#### What the task requires:
Output as a Markdown table, with columns headed Entry and Text, the records beginning with the line containing "coordinates (715, 978)." and continuing through the line containing "This screenshot has width=413, height=287.", omitting blank lines.

#### Excerpted data:
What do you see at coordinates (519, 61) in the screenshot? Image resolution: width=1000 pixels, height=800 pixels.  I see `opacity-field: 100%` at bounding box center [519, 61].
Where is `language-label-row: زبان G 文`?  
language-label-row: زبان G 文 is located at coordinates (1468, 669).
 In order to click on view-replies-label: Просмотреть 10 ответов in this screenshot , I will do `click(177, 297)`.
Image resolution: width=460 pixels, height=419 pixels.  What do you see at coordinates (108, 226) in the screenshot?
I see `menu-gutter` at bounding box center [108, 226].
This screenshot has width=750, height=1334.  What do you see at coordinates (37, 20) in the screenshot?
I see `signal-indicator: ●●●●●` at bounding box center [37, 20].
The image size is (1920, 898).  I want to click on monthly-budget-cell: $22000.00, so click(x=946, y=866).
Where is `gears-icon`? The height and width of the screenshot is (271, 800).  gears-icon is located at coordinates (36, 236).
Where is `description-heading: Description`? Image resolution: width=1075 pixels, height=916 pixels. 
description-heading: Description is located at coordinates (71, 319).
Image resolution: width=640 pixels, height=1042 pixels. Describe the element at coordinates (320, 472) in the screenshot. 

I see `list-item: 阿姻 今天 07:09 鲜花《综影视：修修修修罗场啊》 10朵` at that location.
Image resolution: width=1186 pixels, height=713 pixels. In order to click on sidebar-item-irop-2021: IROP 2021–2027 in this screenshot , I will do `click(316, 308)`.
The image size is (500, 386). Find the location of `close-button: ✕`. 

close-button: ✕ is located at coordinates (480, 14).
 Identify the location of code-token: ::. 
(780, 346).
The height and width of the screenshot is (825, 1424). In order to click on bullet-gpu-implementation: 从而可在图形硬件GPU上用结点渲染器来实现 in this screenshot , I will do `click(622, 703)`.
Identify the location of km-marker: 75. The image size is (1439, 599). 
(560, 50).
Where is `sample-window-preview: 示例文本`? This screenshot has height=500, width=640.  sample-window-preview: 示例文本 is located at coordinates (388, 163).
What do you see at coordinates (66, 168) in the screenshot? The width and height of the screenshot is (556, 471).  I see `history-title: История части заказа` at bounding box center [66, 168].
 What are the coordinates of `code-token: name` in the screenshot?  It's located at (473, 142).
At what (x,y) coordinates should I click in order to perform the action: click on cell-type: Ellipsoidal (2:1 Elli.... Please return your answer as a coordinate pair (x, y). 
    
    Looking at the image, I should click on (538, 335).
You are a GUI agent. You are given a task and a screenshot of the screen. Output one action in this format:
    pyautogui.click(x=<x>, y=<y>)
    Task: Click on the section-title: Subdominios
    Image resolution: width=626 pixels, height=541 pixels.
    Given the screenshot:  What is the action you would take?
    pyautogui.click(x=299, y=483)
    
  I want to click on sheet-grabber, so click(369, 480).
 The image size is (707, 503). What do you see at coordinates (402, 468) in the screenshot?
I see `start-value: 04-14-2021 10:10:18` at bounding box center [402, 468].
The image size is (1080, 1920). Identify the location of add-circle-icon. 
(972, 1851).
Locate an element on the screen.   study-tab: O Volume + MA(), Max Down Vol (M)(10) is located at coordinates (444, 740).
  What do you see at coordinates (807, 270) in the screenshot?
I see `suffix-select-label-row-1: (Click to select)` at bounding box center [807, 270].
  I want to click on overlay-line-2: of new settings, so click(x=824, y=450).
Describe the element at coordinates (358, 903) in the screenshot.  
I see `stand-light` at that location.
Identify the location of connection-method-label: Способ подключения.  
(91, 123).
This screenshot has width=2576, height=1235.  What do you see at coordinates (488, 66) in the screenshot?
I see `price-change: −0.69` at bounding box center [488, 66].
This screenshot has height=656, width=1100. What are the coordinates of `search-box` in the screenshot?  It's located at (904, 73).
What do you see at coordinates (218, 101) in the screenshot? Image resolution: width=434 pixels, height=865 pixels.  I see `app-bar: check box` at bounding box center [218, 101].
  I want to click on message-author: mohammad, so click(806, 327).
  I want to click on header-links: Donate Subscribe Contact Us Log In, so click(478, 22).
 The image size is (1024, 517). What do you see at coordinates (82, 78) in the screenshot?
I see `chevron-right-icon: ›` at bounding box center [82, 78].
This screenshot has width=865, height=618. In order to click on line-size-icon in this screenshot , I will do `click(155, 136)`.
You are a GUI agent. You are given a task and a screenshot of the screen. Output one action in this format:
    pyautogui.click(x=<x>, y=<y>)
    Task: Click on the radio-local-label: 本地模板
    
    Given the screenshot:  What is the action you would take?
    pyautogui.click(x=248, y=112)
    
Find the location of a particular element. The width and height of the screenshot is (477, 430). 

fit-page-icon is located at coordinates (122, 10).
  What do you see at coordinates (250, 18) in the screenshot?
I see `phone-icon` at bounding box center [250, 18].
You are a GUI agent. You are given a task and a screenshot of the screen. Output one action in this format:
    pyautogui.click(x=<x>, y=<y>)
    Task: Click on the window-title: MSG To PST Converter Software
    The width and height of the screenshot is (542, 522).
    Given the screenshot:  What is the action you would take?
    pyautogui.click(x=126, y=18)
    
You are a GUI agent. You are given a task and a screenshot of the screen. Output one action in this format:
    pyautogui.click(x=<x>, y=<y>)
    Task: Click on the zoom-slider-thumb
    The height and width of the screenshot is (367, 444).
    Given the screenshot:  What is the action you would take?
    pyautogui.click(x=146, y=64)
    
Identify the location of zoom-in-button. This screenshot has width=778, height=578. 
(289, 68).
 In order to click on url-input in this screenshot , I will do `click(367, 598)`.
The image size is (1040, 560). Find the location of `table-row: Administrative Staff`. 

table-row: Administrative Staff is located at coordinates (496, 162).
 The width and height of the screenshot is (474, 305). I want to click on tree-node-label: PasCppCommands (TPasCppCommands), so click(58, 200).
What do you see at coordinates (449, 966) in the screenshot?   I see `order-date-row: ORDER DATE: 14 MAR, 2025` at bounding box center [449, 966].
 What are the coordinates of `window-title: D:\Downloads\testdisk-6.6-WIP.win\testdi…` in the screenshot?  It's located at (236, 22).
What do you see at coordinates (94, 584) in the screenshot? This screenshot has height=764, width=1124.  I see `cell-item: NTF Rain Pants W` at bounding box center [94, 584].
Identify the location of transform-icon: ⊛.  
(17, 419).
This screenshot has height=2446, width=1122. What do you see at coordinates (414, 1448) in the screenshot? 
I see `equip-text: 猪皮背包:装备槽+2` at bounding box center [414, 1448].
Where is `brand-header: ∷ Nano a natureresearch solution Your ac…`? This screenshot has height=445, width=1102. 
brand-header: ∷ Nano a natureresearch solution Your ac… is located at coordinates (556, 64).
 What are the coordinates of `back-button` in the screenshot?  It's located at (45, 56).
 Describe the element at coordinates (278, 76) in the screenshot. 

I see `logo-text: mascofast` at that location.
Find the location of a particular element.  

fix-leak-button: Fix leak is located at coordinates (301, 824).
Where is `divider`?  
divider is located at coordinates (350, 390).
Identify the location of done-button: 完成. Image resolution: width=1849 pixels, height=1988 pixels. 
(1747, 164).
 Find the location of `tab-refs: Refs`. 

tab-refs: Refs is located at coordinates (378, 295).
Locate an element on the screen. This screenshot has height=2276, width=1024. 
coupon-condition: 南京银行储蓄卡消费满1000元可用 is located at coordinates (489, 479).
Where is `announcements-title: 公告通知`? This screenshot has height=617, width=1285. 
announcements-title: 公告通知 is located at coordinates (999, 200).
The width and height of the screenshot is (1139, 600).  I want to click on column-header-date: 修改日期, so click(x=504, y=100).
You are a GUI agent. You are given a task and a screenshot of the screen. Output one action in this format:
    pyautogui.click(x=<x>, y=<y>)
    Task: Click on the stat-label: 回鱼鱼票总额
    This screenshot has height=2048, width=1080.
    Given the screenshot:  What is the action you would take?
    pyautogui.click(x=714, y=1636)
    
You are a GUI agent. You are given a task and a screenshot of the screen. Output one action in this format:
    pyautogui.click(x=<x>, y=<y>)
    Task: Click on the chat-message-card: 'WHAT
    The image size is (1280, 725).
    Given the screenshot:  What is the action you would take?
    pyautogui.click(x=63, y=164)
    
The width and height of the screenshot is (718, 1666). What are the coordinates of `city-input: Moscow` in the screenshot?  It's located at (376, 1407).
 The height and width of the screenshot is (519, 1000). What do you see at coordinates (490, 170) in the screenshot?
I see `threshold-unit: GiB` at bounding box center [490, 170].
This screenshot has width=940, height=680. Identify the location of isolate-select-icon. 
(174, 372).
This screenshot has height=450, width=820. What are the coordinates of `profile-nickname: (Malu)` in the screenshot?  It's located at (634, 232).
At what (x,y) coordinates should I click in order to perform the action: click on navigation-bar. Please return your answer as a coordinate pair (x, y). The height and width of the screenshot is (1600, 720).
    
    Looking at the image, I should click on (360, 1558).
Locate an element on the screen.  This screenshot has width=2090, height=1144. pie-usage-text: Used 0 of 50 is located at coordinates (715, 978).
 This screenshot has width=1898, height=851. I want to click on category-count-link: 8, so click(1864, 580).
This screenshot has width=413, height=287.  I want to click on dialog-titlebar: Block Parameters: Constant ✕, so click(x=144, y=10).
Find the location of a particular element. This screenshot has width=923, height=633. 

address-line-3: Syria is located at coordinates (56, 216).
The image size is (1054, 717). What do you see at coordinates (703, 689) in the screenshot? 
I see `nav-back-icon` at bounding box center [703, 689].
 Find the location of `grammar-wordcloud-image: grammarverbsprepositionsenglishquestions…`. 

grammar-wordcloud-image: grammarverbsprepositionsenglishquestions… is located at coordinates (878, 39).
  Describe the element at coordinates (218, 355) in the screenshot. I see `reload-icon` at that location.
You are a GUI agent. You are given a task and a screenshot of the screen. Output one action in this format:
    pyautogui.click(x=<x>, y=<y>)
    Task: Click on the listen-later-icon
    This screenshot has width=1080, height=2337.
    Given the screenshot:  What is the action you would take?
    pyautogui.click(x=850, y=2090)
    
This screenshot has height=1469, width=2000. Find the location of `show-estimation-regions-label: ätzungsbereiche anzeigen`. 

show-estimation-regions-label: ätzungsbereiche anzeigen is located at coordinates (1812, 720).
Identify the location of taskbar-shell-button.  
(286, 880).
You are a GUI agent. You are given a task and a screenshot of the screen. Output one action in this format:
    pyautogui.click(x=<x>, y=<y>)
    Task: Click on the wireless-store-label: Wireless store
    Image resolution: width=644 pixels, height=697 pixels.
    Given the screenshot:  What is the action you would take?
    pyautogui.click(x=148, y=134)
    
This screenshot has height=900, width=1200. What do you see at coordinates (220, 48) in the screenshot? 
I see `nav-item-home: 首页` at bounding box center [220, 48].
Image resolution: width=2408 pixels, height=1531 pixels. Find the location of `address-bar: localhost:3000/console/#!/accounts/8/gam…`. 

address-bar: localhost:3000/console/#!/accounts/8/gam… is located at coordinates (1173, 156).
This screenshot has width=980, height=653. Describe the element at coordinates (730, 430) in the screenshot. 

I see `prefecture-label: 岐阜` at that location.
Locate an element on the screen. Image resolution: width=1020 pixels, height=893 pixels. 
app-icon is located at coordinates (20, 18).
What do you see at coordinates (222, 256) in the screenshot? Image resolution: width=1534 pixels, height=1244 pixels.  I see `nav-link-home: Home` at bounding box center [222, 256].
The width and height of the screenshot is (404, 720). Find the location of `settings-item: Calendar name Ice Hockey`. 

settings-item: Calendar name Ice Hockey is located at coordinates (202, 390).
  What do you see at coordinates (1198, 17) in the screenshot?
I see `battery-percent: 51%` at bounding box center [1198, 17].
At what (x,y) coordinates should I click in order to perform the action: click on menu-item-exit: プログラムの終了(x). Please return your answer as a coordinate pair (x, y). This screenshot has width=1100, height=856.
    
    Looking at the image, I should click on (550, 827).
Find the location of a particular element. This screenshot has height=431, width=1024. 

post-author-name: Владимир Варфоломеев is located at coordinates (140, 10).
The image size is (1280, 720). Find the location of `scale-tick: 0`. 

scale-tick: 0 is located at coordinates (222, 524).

#### Response to this exercise:
| Entry | Text |
|---|---|
| 1 | Locate an element on the screen.  This screenshot has width=2090, height=1144. pie-usage-text: Used 0 of 50 is located at coordinates (715, 978). |
| 2 |  This screenshot has width=1898, height=851. I want to click on category-count-link: 8, so click(1864, 580). |
| 3 | This screenshot has width=413, height=287.  I want to click on dialog-titlebar: Block Parameters: Constant ✕, so click(x=144, y=10). |